Le football français souffre donc du même mal que le moindre d'entre nous pour peu qu'il veuille se manifester. Complexe de supériorité d'un côté, combien précaire. Complexe d'infériorité de l'autre, combien déplacé. La France ne sait plus à quel saint se vouer pour donner on ne sait quel change. Mais elle n'arrête pas, elle, de changer. (C'est l'ennui des médicaments, on finit par y perdre toute santé.) Alors dites-moi donc un peu pourquoi cette valse d'entraîneurs, de joueurs. Pourquoi n'avoir pas laissé en équipe de France, et quel que soit le résultat, nos jeunes d'il y a dix-quinze ans, les Di Nallo, les Loncle, et pourquoi, plus près de nous, attend-on que Floch se soit dégoûté de mieux jouer à son poste que ceux qu'on lui préfère ? Qui règne sur ce mouvement de navette perpétuelle ? Quel monsieur K. ou X.? Quelle assemblée de fantômes respectés sinon respectables emmène en bateau cette troupe de jeunes gens plus ou moins désabusés ? Quelles structures, ô mes frères ? Et qui va demander, un de ces quatre matins, la mise à la retraite nationale des Chiesa, Redon, Chaumeton, etc. Ceux-là commencent à nous embêter, avec leurs victoires. Dites-moi qui ?

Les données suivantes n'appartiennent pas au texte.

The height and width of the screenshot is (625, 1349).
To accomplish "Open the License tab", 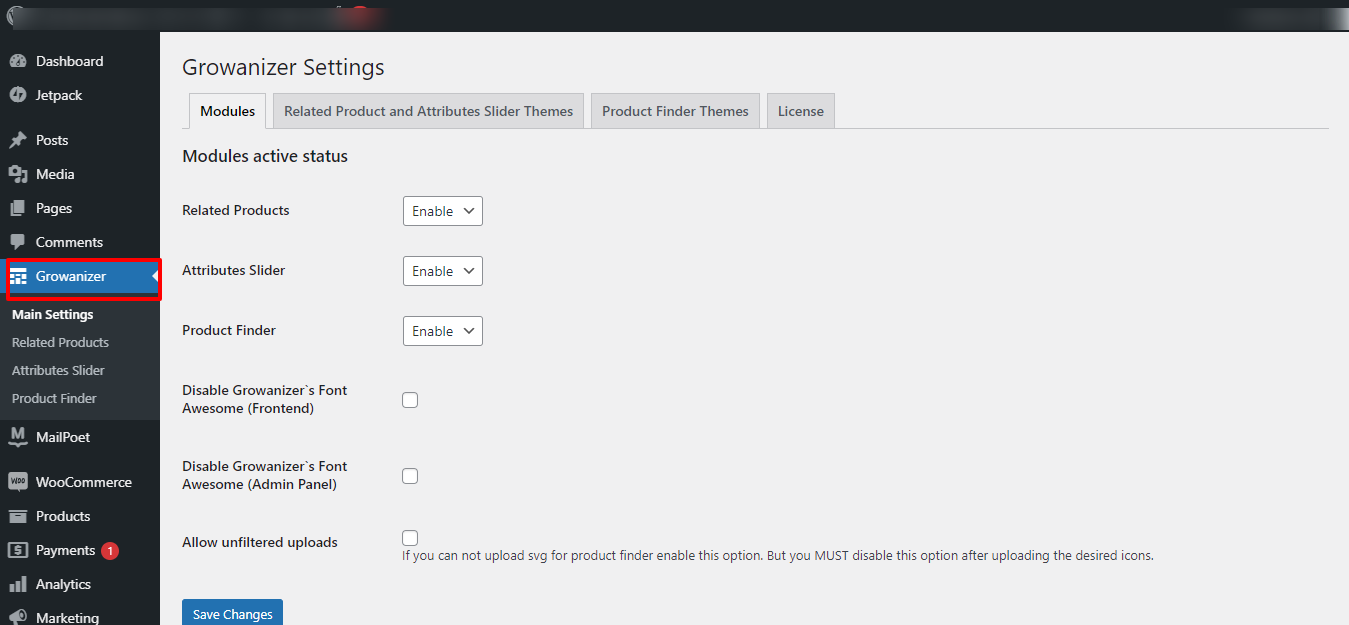I will pyautogui.click(x=800, y=110).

Bref, tout cela n'est pas gai. Et sans gaieté, pas de sport, pas de jeu. Car la gaieté, non, ce n'est pas ce qu'on croit. Pas du tout. C'est quelque chose comme l'appétit, le goût, l'émoi d'être. Qui nous fait sauter sur un homme, sur une femme (pas de la même manière), dans l'eau, comme ça, pour rien, pour libérer une énergie, non pas de luxe, mais essentielle, nécessaire, d'ordre après tout poétique. La gaieté, ce n'est pas tellement drôle. C'est vital. C'est ce qui peut nous arriver de mieux, après le pire. Alors, trêve à ces discussions oiseusement pathétiques, commentaires jusqu'au jeudi, pronostics jusqu'au dimanche ; trêve à ces grands airs d'acteurs de la fin du siècle dernier quand vous pénétrez sur la pelouse, printanière ou boueuse qu'importe, messieurs, puisque enfin il ne s'agit là, par cet heureux biais, que de passer un infime bout de votre existence, de cette vie de laquelle vous aurez à répondre bien après que vos supporters – encore un drôle de mot – seront gâteux ou morts, et qui vous servira encore j'espère, ça sert la vie, pour aller encourager vos enfants ou petits-enfants à prendre l'air, onze contre onze, un jour d'entre les jours des années futures.